(EXTRACTED RECORDS)

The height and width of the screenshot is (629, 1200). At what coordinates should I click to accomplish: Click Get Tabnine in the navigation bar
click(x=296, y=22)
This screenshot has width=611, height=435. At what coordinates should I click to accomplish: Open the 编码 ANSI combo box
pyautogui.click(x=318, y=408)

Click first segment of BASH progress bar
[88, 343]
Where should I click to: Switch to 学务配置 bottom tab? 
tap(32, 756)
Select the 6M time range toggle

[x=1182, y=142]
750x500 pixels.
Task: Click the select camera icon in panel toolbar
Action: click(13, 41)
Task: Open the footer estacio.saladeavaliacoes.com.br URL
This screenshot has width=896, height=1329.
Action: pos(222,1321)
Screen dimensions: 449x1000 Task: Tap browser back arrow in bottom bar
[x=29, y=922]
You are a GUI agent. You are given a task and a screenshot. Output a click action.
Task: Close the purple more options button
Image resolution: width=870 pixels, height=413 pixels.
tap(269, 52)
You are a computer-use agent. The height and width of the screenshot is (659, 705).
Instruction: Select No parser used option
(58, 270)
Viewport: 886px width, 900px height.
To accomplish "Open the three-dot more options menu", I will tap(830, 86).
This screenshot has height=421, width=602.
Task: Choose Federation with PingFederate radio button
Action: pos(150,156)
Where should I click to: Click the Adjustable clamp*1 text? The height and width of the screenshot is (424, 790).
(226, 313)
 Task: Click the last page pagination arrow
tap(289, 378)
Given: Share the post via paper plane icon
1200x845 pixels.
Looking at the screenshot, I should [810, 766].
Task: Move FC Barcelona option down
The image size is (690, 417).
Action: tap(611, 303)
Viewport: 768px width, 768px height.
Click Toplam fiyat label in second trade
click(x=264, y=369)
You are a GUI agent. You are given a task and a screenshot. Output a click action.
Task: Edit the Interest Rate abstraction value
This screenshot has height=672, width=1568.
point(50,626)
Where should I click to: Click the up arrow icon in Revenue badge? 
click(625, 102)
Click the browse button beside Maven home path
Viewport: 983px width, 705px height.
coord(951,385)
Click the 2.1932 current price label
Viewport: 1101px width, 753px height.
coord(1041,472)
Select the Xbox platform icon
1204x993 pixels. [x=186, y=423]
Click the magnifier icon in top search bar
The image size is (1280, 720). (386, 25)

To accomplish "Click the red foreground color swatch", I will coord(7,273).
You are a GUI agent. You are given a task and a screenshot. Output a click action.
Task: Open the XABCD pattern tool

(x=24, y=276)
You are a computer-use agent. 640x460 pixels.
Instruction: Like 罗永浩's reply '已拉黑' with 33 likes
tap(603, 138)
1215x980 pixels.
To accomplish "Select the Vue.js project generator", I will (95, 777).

(End EXTRACTED RECORDS)

EXERCISE INSTRUCTIONS ->
Repeat all of the data exactly. Include every line.

EXERCISE RESPONSE ->
The height and width of the screenshot is (629, 1200). At what coordinates should I click to accomplish: Click Get Tabnine in the navigation bar
click(x=296, y=22)
This screenshot has width=611, height=435. At what coordinates should I click to accomplish: Open the 编码 ANSI combo box
pyautogui.click(x=318, y=408)

Click first segment of BASH progress bar
[88, 343]
Where should I click to: Switch to 学务配置 bottom tab? 
tap(32, 756)
Select the 6M time range toggle

[x=1182, y=142]
750x500 pixels.
Task: Click the select camera icon in panel toolbar
Action: click(13, 41)
Task: Open the footer estacio.saladeavaliacoes.com.br URL
This screenshot has width=896, height=1329.
Action: pos(222,1321)
Screen dimensions: 449x1000 Task: Tap browser back arrow in bottom bar
[x=29, y=922]
You are a GUI agent. You are given a task and a screenshot. Output a click action.
Task: Close the purple more options button
Image resolution: width=870 pixels, height=413 pixels.
tap(269, 52)
You are a computer-use agent. The height and width of the screenshot is (659, 705).
Instruction: Select No parser used option
(58, 270)
Viewport: 886px width, 900px height.
To accomplish "Open the three-dot more options menu", I will tap(830, 86).
This screenshot has height=421, width=602.
Task: Choose Federation with PingFederate radio button
Action: pos(150,156)
Where should I click to: Click the Adjustable clamp*1 text? The height and width of the screenshot is (424, 790).
(226, 313)
 Task: Click the last page pagination arrow
tap(289, 378)
Given: Share the post via paper plane icon
1200x845 pixels.
Looking at the screenshot, I should [810, 766].
Task: Move FC Barcelona option down
The image size is (690, 417).
Action: tap(611, 303)
Viewport: 768px width, 768px height.
Click Toplam fiyat label in second trade
click(x=264, y=369)
You are a GUI agent. You are given a task and a screenshot. Output a click action.
Task: Edit the Interest Rate abstraction value
This screenshot has height=672, width=1568.
point(50,626)
Where should I click to: Click the up arrow icon in Revenue badge? 
click(625, 102)
Click the browse button beside Maven home path
Viewport: 983px width, 705px height.
coord(951,385)
Click the 2.1932 current price label
Viewport: 1101px width, 753px height.
coord(1041,472)
Select the Xbox platform icon
1204x993 pixels. [x=186, y=423]
Click the magnifier icon in top search bar
The image size is (1280, 720). (386, 25)

To accomplish "Click the red foreground color swatch", I will coord(7,273).
You are a GUI agent. You are given a task and a screenshot. Output a click action.
Task: Open the XABCD pattern tool

(x=24, y=276)
You are a computer-use agent. 640x460 pixels.
Instruction: Like 罗永浩's reply '已拉黑' with 33 likes
tap(603, 138)
1215x980 pixels.
To accomplish "Select the Vue.js project generator", I will (95, 777).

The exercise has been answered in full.